This opinion will be unpublished and
may not be cited except as provided by
Minn. Stat. § 480A.08, subd. 3 (2000).
STATE OF MINNESOTA
IN COURT OF APPEALS
Homeowners’ Association, et al.,
Filed February 12, 2002
Dakota County District Court
File No. C2018186
Azam Ansari, 12954 Echo Lane, Apple Valley, MN 55124 (pro se appellant)
Robert B. Fine, P.O. Box 24192, Edina, MN 55424-0192 (for respondents)
Considered and decided by Willis, Presiding Judge, Shumaker, Judge, and Foley, Judge.
Appellant pro se Azam Ansari challenges the district court’s judgment dismissing his suit on the pleadings. Appellant’s complaint (1) sought a declaratory judgment stating he reasonably withheld association dues because of the inadequate maintenance of his common area lawn; and (2) sought compensation for an FDCPA claim. We affirm.
The only question on review from a judgment on the pleadings is whether the complaint set forth a legally sufficient claim for relief. Elzie v. Comm’r of Pub. Safety, 298 N.W.2d 29, 32 (Minn. 1980). The court should not order judgment on the pleadings if there are any questions of fact. In re Trusts by Hormel, 543 N.W.2d 668, 671 (Minn. App. 1996). A reviewing court is not bound by and need not give deference to a district court’s decision on a purely legal issue. Frost-Benco Elec. Ass’n v. Minn. Pub. Utils. Comm’n, 358 N.W.2d 639, 642 (Minn. 1984).
In his complaint, appellant seeks a declaratory judgment that respondent Diamond Path Homeowners’ Association (DP) failed to maintain appellant’s lawn pursuant to Minn. Stat. § 515B.3-107 and that he was justified in withholding association dues because of this failure. While section 515B.3-107 does state that an association is responsible for the maintenance, repair, and replacement of common elements, it does not authorize withholding association dues for a failure in such regard. Minn. Stat. § 515B.3-107 (2000). Since appellant cites no authority justifying withholding his association dues and no justification is apparent, appellant’s complaint fails to state a valid cause of action on this issue.

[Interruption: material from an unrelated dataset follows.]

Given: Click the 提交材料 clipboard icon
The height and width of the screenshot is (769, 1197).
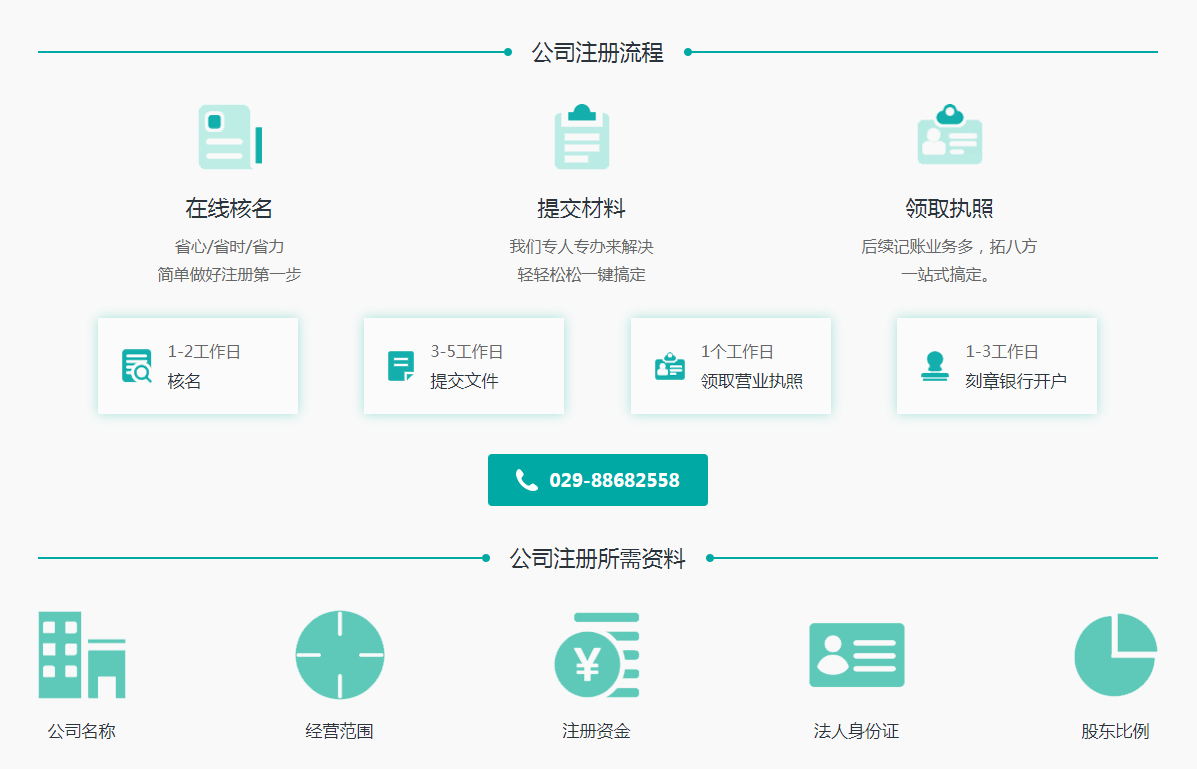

Appellant’s complaint also involves a claimed violation of the Fair Debt Collection Practices Act (FDCPA), 15 U.S.C. § 1692 (1994), where appellant sought review of a previous case he was involved in, emotional distress damages, and a civil award. Appellant’s efforts to reopen a previous case are irrelevant to this matter and do not assert a valid cause of action. Appellant’s FDCPA claim against DP lacks merit because DP is a creditor, not a debt collector, and, thus, not subject to the FDCPA. Newman v. Boehm, Pearlstein & Bright, Ltd., 119 F.3d 477, 483 n.3 (7th Cir. 1997).
Appellant’s complaint also contains a FDCPA claim against respondent Robert Fine. But the complaint does not allege that Fine is a debt collector for purposes of the FDCPA. The FDCPA defines a debt collector as one whose principal business is the collection of debts. 15 U.S.C. § 1692a (6). Some courts have interpreted this to mean that a law firm is not a debt collector when it’s debt collection practice consists of only a small percentage of its overall practice or a small number of cases. See Nance v. Petty, Livingston, Dawson & Devening, 881 F. Supp. 223, 224 (W.D. Va. 1994); Mertes v. Devitt, 734 F. Supp. 872, 874 (W.D. Wis. 1990). Appellant had the burden of establishing a proper record to show the nature and percentage of Fine’s practice to show Fine is a debt collector. Appellant failed to meet that burden. Thus, appellant’s FDCPA claim does not state a valid cause of action. We hold that because appellant’s complaint fails to state a valid cause of action, the district court did not err in dismissing appellant’s suit on the pleadings.
* Retired judge of the Minnesota Court of Appeals, serving by appointment pursuant to Minn. Const. art. VI, § 10.